Most efficient way of saving a pandas dataframe or 2d numpy array into h5py, with each row a seperate key, using a column

末鹿安然 提交于 2021-02-10 05:36:11

问题


This is a follow up to this stackoverflow question

Column missing when trying to open hdf created by pandas in h5py

Where I am trying to create save a large amount of data onto a disk (too large to fit into memory), and retrieve sepecific rows of the data using indices.

One of the solutions given in the linked post is to create a seperate key for every every row.

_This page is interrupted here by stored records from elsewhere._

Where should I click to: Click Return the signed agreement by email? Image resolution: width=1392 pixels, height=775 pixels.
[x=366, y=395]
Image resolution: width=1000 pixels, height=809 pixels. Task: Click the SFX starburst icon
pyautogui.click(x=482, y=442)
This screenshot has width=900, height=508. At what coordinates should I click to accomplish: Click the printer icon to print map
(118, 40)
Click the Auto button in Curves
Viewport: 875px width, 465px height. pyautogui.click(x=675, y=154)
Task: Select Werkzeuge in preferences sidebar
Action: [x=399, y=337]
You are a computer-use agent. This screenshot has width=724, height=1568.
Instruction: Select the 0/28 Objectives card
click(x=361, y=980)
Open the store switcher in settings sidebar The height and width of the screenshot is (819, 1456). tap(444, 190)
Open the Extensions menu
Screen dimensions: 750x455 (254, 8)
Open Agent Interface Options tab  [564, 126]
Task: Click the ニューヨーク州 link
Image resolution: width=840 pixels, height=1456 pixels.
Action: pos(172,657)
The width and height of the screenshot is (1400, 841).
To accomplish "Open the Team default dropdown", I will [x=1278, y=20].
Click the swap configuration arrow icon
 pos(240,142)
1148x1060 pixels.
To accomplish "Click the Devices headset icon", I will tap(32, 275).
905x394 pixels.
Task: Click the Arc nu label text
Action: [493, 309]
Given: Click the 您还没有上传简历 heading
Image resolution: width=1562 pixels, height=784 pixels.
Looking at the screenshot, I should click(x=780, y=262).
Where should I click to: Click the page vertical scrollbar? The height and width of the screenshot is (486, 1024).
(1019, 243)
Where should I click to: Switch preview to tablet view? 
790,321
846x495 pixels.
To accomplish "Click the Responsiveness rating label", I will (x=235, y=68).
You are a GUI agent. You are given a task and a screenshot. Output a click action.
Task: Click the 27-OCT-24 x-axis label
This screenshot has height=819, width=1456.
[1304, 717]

At the moment I can only think of iterating through each row, and setting the keys directly.

For example, if this is my data

IndexID Ids
1899317 [0, 47715, 1757, 9, 38994, 230, 12, 241, 12228...
22861131    [0, 48156, 154, 6304, 43611, 11, 9496, 8982, 1...
2163410 [0, 26039, 41156, 227, 860, 3320, 6673, 260, 1...
15760716    [0, 40883, 4086, 11, 5, 18559, 1923, 1494, 4, ...
12244098    [0, 45651, 4128, 227, 5, 10397, 995, 731, 9, 3...

I can go throw say my dataframe and set each row like this

f.create_dataset(str(row['IndexID']), data=row['Ids'])

I am wondering if there is a batch way to do this.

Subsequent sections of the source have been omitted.